**WORK ORDER:** Please take the records that follow and repeat exactly the lines starting with the line with "The width and height of the screenshot is (1316, 924)." and going on through the line with "has height=784, width=1554.".

****************

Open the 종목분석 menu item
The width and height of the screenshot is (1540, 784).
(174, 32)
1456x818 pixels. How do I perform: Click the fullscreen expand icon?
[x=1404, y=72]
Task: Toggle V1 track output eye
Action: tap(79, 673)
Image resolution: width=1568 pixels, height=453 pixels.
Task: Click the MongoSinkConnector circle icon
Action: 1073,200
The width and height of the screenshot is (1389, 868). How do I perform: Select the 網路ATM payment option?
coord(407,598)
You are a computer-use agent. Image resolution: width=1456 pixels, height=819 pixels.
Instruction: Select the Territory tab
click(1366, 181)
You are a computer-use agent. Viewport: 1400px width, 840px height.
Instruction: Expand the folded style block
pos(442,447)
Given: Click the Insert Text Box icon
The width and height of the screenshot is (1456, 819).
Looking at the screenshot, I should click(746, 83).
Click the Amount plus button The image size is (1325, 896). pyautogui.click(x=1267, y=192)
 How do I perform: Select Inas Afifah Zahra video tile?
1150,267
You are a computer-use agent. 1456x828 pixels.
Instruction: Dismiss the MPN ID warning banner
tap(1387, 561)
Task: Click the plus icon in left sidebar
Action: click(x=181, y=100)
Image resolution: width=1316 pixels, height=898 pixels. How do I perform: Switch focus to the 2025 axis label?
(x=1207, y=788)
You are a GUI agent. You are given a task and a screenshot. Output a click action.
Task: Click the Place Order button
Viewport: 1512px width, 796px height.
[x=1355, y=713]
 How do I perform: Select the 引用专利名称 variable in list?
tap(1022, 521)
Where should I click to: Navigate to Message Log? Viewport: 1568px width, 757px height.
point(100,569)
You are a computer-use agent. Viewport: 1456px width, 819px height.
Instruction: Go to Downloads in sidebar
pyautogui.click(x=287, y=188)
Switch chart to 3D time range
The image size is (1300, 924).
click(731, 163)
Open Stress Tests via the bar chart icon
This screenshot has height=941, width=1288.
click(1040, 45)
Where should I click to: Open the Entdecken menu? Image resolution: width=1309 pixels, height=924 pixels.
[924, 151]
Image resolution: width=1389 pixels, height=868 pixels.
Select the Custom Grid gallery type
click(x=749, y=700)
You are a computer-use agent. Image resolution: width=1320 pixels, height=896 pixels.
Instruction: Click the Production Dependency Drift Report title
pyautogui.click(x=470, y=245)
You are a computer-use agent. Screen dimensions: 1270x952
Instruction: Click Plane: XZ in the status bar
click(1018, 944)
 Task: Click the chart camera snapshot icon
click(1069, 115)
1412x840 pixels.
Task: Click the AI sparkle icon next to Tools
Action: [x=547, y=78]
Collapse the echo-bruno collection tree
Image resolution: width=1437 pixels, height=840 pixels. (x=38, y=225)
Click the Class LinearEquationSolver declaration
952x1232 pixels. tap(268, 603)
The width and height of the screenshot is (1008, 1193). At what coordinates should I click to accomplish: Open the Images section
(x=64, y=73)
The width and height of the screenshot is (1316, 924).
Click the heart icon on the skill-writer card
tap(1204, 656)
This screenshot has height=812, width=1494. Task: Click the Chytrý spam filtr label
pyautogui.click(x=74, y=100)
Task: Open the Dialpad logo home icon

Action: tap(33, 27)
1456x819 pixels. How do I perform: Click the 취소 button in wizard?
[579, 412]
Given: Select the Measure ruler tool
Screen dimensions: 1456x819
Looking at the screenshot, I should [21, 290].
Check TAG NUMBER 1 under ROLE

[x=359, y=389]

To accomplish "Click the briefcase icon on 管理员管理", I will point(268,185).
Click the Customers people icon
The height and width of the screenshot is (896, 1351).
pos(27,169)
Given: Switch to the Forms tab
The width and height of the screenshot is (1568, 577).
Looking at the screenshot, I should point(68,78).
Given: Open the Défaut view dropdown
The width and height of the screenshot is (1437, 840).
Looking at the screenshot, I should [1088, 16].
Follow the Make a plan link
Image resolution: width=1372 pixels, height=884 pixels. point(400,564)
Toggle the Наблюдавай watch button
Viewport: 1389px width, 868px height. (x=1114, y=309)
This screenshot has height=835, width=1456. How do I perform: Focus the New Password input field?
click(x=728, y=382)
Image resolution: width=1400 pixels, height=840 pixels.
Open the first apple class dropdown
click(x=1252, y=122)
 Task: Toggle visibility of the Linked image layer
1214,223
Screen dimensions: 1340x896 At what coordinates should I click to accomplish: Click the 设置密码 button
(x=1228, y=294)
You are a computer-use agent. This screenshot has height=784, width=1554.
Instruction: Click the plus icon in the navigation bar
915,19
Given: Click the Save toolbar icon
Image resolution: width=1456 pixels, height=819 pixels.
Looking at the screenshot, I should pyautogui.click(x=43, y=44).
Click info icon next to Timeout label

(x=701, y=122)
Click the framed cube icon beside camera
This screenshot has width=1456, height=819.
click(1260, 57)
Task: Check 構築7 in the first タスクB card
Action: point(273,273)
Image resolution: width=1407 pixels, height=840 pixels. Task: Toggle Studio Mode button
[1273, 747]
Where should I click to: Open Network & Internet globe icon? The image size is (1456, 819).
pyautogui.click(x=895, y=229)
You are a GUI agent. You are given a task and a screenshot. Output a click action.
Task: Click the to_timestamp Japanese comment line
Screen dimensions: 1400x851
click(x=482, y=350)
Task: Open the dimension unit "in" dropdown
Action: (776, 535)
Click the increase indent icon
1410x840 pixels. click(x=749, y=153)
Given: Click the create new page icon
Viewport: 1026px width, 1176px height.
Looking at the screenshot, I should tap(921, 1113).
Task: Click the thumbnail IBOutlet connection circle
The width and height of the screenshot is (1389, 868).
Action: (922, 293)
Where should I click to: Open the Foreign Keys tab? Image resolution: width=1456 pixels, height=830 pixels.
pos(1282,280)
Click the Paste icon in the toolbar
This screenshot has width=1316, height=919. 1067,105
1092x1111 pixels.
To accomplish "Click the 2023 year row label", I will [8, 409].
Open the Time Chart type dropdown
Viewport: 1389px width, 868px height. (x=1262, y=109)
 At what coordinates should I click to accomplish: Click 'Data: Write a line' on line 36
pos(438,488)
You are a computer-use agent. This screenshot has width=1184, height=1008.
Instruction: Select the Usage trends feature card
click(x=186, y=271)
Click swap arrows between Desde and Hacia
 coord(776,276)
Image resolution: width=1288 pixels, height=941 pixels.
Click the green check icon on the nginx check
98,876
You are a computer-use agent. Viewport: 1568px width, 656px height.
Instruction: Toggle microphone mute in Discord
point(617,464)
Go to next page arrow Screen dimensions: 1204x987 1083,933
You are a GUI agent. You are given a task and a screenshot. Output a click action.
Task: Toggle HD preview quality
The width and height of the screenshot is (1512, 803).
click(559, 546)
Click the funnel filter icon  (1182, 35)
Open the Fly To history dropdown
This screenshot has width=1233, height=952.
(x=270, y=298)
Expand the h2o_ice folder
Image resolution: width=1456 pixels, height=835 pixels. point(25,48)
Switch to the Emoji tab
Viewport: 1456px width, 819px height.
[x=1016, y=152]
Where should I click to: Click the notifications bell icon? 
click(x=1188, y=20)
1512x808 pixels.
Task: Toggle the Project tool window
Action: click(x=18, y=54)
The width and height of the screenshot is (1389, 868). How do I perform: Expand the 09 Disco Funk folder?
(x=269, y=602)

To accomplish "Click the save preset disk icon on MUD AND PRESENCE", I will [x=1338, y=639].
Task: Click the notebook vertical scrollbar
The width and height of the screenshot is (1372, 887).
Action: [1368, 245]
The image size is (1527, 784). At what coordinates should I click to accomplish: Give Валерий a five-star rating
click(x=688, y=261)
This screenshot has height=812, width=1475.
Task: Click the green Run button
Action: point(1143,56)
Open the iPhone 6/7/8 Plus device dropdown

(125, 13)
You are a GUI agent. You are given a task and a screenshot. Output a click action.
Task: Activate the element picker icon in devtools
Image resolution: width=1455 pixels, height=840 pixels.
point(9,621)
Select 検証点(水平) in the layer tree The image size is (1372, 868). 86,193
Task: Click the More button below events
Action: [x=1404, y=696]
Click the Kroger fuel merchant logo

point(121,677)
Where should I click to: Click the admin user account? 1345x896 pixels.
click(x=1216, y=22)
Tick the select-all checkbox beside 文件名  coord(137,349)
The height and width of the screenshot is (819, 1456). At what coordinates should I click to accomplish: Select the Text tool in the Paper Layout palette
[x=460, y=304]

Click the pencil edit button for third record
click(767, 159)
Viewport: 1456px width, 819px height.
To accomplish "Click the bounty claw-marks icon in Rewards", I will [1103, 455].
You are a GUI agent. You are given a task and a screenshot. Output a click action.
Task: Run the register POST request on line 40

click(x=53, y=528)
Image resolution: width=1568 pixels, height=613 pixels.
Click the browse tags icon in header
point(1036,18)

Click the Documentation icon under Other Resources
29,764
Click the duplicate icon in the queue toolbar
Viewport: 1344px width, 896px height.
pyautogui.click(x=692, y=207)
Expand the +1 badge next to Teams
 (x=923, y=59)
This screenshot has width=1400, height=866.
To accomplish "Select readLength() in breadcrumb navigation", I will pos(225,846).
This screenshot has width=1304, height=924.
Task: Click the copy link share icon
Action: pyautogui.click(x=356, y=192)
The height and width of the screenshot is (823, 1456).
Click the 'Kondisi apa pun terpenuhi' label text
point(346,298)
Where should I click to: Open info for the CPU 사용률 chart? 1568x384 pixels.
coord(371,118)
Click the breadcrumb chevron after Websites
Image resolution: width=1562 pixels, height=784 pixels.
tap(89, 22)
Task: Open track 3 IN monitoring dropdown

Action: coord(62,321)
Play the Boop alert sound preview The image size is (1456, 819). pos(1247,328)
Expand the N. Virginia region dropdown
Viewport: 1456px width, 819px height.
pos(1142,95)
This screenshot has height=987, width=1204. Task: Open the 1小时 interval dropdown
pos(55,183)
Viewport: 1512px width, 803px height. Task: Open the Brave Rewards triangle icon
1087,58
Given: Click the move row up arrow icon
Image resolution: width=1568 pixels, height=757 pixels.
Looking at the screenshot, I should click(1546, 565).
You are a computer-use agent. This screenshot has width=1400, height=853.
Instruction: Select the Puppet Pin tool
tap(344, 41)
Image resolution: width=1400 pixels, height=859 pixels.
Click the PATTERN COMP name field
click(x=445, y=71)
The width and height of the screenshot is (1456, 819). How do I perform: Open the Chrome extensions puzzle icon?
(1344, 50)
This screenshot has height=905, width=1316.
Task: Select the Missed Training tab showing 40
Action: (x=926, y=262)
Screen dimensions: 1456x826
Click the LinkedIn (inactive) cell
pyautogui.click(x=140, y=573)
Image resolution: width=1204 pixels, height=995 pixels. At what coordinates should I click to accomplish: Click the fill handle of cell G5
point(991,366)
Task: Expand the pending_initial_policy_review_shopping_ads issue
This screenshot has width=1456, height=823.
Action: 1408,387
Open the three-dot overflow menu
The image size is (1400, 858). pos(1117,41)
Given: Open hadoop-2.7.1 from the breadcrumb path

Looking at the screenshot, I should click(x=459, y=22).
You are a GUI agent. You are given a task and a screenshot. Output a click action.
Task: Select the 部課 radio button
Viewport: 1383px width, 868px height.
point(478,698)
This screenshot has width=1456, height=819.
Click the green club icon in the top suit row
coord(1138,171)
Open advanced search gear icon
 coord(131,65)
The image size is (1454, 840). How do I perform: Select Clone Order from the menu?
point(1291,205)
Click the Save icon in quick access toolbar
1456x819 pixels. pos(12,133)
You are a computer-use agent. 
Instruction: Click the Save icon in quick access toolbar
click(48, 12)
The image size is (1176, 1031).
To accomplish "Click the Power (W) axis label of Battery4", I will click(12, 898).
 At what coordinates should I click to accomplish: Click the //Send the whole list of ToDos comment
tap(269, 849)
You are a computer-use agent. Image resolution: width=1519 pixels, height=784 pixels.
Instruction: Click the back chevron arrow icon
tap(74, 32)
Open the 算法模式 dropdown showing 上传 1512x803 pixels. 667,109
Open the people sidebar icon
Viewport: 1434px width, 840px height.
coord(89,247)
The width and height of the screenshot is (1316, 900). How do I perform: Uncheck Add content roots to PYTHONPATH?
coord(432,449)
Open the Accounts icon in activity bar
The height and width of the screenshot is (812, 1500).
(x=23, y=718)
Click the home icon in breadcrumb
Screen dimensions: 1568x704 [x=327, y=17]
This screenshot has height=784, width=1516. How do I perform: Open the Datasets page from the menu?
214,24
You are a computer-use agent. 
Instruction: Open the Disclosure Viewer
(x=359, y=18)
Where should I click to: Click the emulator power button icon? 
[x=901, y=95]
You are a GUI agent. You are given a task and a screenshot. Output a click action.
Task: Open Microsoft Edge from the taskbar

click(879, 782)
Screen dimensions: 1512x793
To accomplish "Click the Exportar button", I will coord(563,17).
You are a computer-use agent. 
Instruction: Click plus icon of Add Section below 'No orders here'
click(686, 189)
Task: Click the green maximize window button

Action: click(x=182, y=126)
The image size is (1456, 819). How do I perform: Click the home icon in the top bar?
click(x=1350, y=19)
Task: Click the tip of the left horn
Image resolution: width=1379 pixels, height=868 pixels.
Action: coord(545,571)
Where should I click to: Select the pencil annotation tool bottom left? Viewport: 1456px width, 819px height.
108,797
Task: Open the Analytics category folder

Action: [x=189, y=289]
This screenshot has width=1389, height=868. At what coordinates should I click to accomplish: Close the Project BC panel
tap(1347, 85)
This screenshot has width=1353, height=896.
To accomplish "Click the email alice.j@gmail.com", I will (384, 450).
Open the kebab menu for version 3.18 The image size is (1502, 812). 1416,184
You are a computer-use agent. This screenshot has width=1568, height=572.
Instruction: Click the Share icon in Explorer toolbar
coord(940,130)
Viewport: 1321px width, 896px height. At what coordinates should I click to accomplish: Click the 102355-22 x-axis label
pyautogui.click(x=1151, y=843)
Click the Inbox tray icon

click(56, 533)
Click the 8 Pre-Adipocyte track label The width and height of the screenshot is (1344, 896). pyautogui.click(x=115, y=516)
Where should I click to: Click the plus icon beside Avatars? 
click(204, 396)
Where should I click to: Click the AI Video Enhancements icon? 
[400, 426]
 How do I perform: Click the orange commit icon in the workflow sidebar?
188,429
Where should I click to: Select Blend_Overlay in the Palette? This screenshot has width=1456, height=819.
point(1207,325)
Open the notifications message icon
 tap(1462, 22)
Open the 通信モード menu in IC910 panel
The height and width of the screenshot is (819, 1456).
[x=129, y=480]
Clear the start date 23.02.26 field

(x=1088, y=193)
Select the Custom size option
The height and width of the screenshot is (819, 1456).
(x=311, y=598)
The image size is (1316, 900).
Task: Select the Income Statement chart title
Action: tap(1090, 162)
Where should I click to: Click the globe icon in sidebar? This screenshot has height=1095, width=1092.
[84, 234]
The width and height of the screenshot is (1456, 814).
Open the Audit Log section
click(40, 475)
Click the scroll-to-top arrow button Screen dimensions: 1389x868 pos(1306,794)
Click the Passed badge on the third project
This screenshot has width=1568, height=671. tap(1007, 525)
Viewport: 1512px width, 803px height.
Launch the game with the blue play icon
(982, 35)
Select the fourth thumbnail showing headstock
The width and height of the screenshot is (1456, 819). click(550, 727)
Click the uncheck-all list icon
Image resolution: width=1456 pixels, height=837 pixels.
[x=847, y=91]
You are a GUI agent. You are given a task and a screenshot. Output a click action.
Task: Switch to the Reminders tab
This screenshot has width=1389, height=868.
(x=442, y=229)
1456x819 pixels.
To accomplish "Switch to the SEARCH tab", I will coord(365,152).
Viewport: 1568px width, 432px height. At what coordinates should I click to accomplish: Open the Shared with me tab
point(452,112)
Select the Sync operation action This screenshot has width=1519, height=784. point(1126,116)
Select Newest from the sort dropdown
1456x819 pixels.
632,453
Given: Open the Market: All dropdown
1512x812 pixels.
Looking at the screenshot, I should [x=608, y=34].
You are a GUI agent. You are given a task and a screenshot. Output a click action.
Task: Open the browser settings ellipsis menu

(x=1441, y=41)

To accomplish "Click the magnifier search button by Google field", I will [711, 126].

****************

**WRITTEN REPLY:**
The width and height of the screenshot is (1316, 924).
Click the heart icon on the skill-writer card
tap(1204, 656)
This screenshot has height=812, width=1494. Task: Click the Chytrý spam filtr label
pyautogui.click(x=74, y=100)
Task: Open the Dialpad logo home icon

Action: tap(33, 27)
1456x819 pixels. How do I perform: Click the 취소 button in wizard?
[579, 412]
Given: Select the Measure ruler tool
Screen dimensions: 1456x819
Looking at the screenshot, I should [21, 290].
Check TAG NUMBER 1 under ROLE

[x=359, y=389]

To accomplish "Click the briefcase icon on 管理员管理", I will point(268,185).
Click the Customers people icon
The height and width of the screenshot is (896, 1351).
pos(27,169)
Given: Switch to the Forms tab
The width and height of the screenshot is (1568, 577).
Looking at the screenshot, I should point(68,78).
Given: Open the Défaut view dropdown
The width and height of the screenshot is (1437, 840).
Looking at the screenshot, I should [1088, 16].
Follow the Make a plan link
Image resolution: width=1372 pixels, height=884 pixels. point(400,564)
Toggle the Наблюдавай watch button
Viewport: 1389px width, 868px height. (x=1114, y=309)
This screenshot has height=835, width=1456. How do I perform: Focus the New Password input field?
click(x=728, y=382)
Image resolution: width=1400 pixels, height=840 pixels.
Open the first apple class dropdown
click(x=1252, y=122)
 Task: Toggle visibility of the Linked image layer
1214,223
Screen dimensions: 1340x896 At what coordinates should I click to accomplish: Click the 设置密码 button
(x=1228, y=294)
You are a computer-use agent. This screenshot has height=784, width=1554.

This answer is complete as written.